On 27.11.2015 09:24, Cédric Champeau wrote:
2015-11-26 23:58 GMT+01:00 Jeff MAURY <[email protected] <mailto:[email protected]>>: +1 for Jesper proposition with the modification that 2 being groovy-all.jar with binary compatibility but also a Jigsaw module. So we could have: Groovy 3.x: several Jigsaw module refactored Groovy 2.x: same packaging with groovy-all being a stand alone Jigsaw module. I think that's more or less strictly equivalent to the current situation: Groovy 2 "groovy-all" being a jigsaw module can be as simple as exporting all packages. And we don't even have to: just put the jar on classpath and it's done. The problem comes as soon as we want to restrict some things to internal packages.

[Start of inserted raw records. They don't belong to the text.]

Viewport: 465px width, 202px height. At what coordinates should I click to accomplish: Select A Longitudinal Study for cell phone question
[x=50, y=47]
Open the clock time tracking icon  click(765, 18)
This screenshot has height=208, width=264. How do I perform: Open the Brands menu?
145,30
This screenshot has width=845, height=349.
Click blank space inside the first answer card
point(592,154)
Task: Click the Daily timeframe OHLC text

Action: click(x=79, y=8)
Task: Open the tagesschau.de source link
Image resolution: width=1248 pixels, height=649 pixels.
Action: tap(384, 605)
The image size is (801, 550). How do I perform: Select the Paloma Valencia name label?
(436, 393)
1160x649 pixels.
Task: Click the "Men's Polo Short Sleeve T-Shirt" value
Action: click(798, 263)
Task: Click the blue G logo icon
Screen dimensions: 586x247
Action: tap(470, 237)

That's not fully right. Being on the classpath only means we will then be in the unnamed module. Other modules have then no way of exporting their internals to groovy (well, I think there are ways at runtime, but I am not sure). Which means groovy cannot call methods in those packages, which means those modules cannot be written in Groovy... at least that is how I do understand things.
Today, all the Groovy classes are exposed. Everything belongs, de facto, to the public API.
Well, we did not even really try to prevent this in the past. The mess could have been lowered with a more restrictive package named based convention.